How to tell when it’s done. The chicken is ready when it registers 165°F on an instant-read thermometer inserted into the thickest piece, and when it pulls apart easily with two forks — no resistance, no pink. If you pull a piece and it feels slightly firm, give it another 30–60 minutes on Low and re-check.
Common Mistakes
Adding salt before tasting. The ranch packet, the bacon, and the cheddar are all heavily salted. Most batches need zero additional salt — the only thing to add at the end, if anything, is black pepper or a pinch of red pepper flakes for heat.
Too much liquid. The recipe calls for ½ cup of chicken broth — that’s it. Some recipes use a full cup or more. More liquid makes the final mixture watery and dilutes the cream cheese coating. The chicken releases its own moisture as it cooks; you need very little added liquid. If your batch runs watery, leave the lid off for 20–30 minutes on High to reduce.
Full-fat vs. reduced-fat cream cheese. Low-fat or fat-free cream cheese doesn’t melt the same way and can result in a gummy or grainy texture. Use full-fat block cream cheese.
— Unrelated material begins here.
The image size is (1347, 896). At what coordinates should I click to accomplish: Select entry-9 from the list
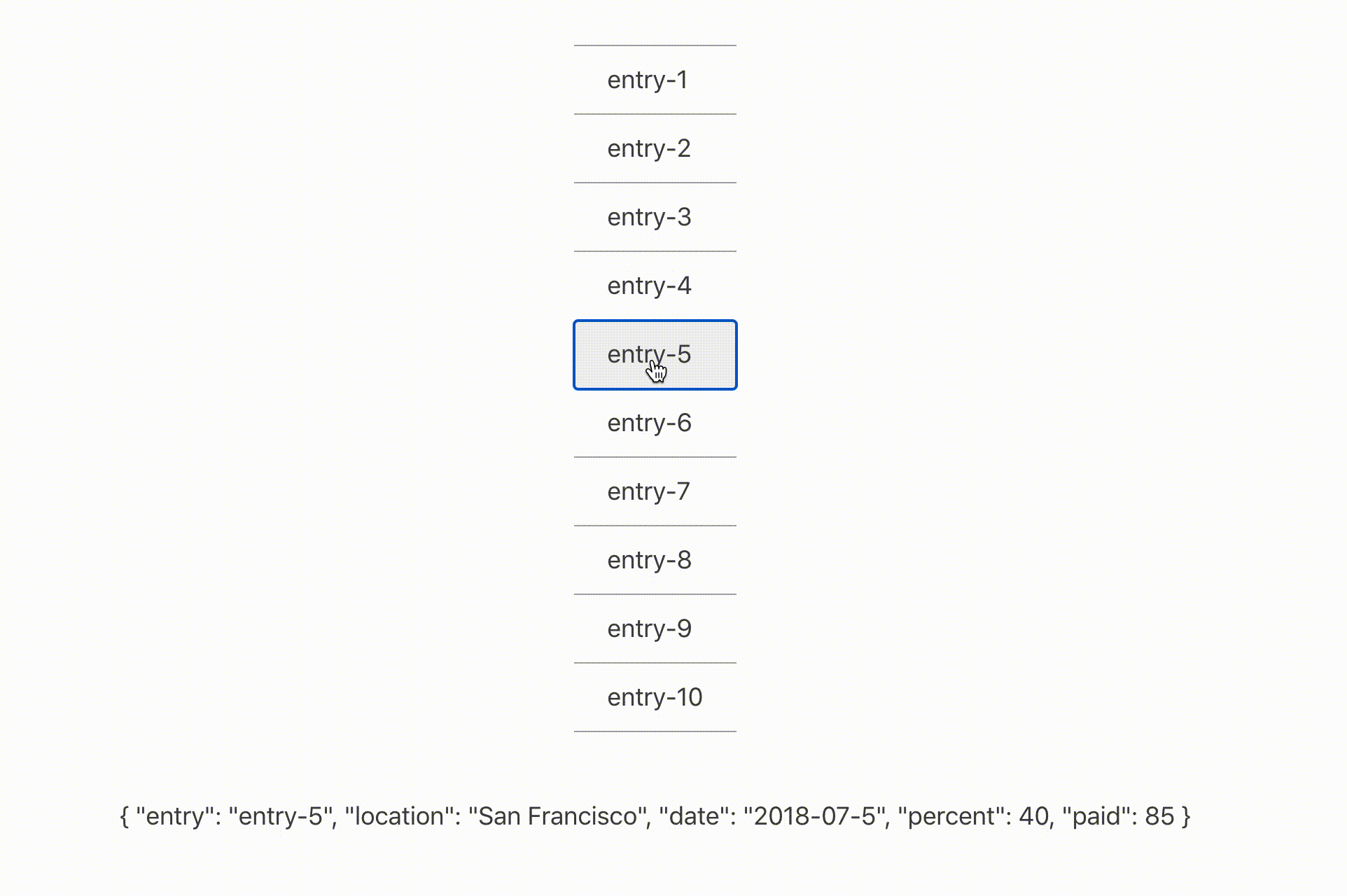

Cooking too long on high. If you’re using chicken breasts and pushing past the 4-hour mark on High, you risk the chicken turning dry and stringy. If you need to go longer (work schedule, etc.), use thighs on Low — they’re much more forgiving of extended cook times.
Cost Breakdown
| Ingredient | Approx. Cost |
|---|---|
| 2 lbs chicken breasts | $5–7 |
| 8 oz block cream cheese | $2.50–3 |
| 1 ranch packet | $0.75 |
| 6 oz bacon | $3–4 |
| 8 oz block cheddar | $2.50–3 |
| Chicken broth | $0.50 |
| Total (8 servings) | ~$14–18 |
| Per serving | ~$1.75–2.25 |
A comparable pulled chicken sandwich at most fast-casual restaurants runs $9–12 before tax. The home version delivers more protein per serving and costs a fraction of that.
Serving Guide
The most popular serving: slider buns or Hawaiian rolls, piled with crack chicken and topped with sliced pickles and a drizzle of ranch. It’s essentially a deconstructed chicken sandwich that takes 10 minutes of actual work.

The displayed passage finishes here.